Editor’s note: In 2012, chemistry professor Mike Briggs, Ph.D., retired from IUP. On Jan. 6, Briggs, 66, a wounded Vietnam War platoon commander and former tire-manufacturing plant manager in Morocco, set out from Flagg Mountain, Ala., on a northbound hike along the Appalachian Trail. His goal is to complete a 2,185-mile trek to the trail’s northern end in Baxter State Park, Maine, by Oct. 10 — a rate of 15 miles a day, by his reckoning.
During the hike, Briggs plans to file occasional reports and ruminations to The HawkEye, composing on a Google tablet and filing from Wi-Fi hotspots at accommodations along the trail.

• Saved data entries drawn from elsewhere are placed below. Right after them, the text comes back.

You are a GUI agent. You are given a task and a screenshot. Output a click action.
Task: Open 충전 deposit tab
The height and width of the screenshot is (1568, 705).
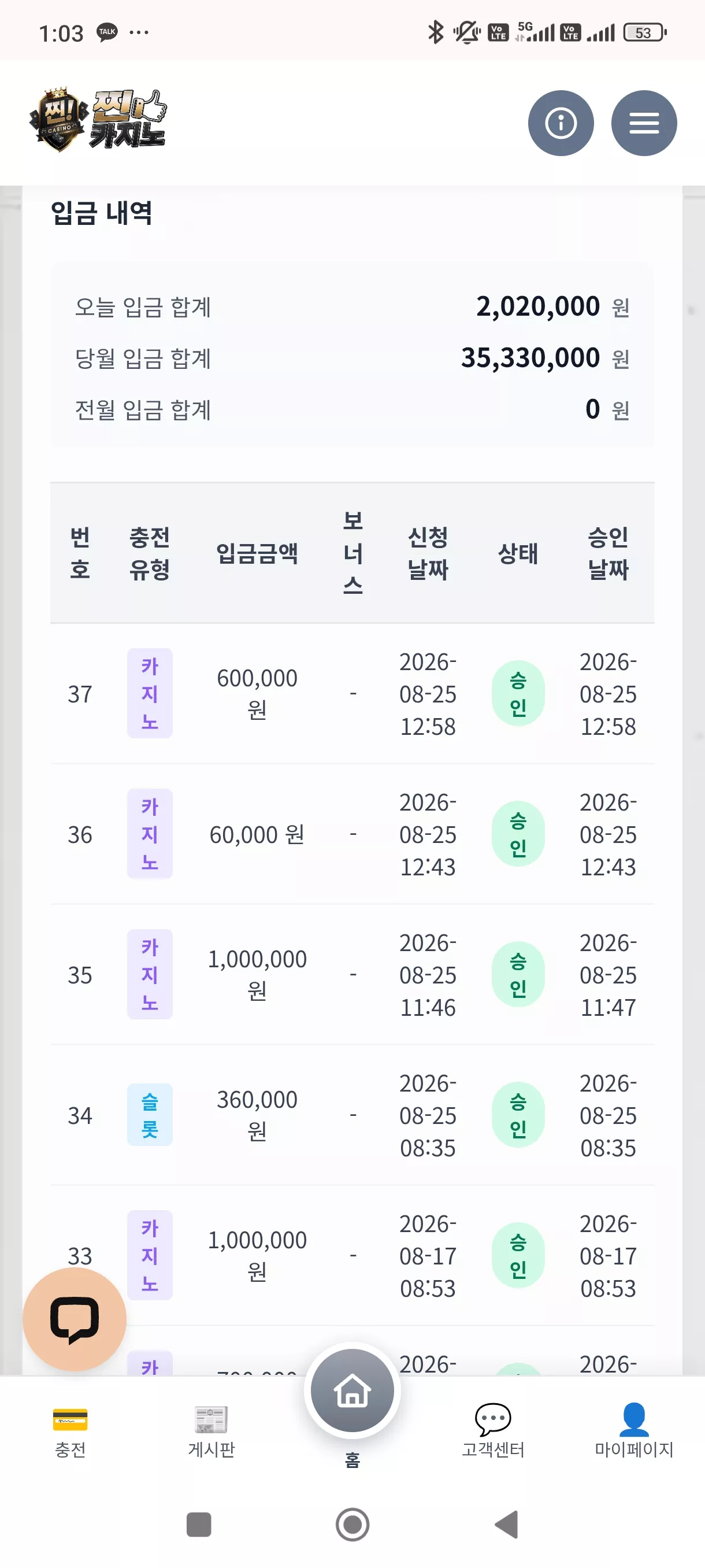(70, 1432)
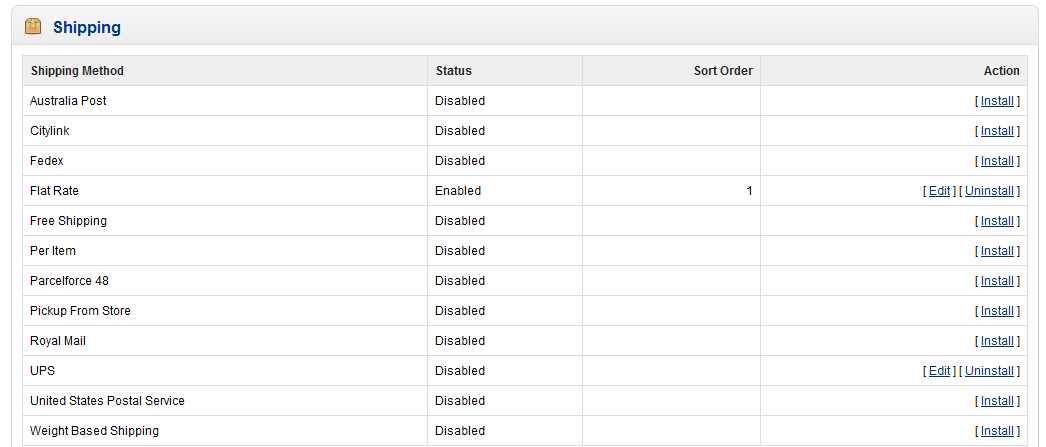The image size is (1046, 447).
Task: Uninstall the UPS shipping method
Action: pyautogui.click(x=989, y=371)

This is his first installment.
By Mike Briggs
DALTON, Ga. — Why is it so hard to get something to work the first time you encounter it? A change of place and perspective — hiking all 2,185 miles of the Appalachian Trail — prompts some thoughts during hours alone in the woods.

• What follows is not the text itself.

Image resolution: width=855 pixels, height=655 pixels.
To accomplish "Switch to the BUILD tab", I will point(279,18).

Like most things in life, you can look at adversity from several perspectives. Readers can list the downsides. My purpose here is to list the benefits.
Adversity is hard in that it requires exercise of muscle, mind or tool in ways that are new or different. For example, walking 15 miles should be easy. We know how to walk, and most of us walk some distance every day.

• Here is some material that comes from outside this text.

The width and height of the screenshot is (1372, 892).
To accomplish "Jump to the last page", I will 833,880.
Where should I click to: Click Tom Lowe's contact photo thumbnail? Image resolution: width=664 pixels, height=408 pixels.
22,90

But the trail — the AT, as hikers call it — dishes out ascents and descents that require extra energy and balance. The trail is littered with roots, stones and leaves that hide sloping surfaces. Walking even a few miles takes much more energy and attention than walking along a sidewalk. It is hard to walk a trail.
Why do it, then?
Walking the trail requires strength in muscles you might not normally use. But it is exactly that strengthening that allows you to hike a long distance and achieve a goal of completing a long trail. It sharpens our attention to details of the tread way.
Where are the sharp rocks? Where is the edge of the tread way when it falls away sharply? How can I use my hiking poles to stay on top of rocks while hopping across a swollen creek? It increases our own kinesthetic awareness of where to place each footstep. Adversity strengthens us and allows us to accomplish activities of which others can only dream.
Adversity presents uncertainty in which correct action is not obvious. The introduction of uncertainty prompts exercise of problem-solving skills not normally needed. For example, where does the trail go from here? Which way is the correct one?
Some problem-solving skills learned on the trail include looking back to find a trail marker. A marker behind you means you are still on the trail. Step a few paces in a desired direction and see if a marker appears on a tree there. Or backtrack to find a marker. Consider all of the options. Don’t just take the first that comes to mind. Adversity strengthens our problem-solving skills and makes us better decision-makers by allowing us to consider all options before we make our final call.
In uncertain situations we may have to seek help from other people. This can be difficult. But it can but lead to finding unsung heroes.
For example, in a metropolitan area with night falling, knocking on a few doors and asking for permission to pitch a tent in a side yard for the night requires a great leap of trust by a homeowner. But when a hiker finds the right homeowner, you might get dinner and breakfast along with the trust. In this case adversity leads to kindness and trust from people you would otherwise never meet.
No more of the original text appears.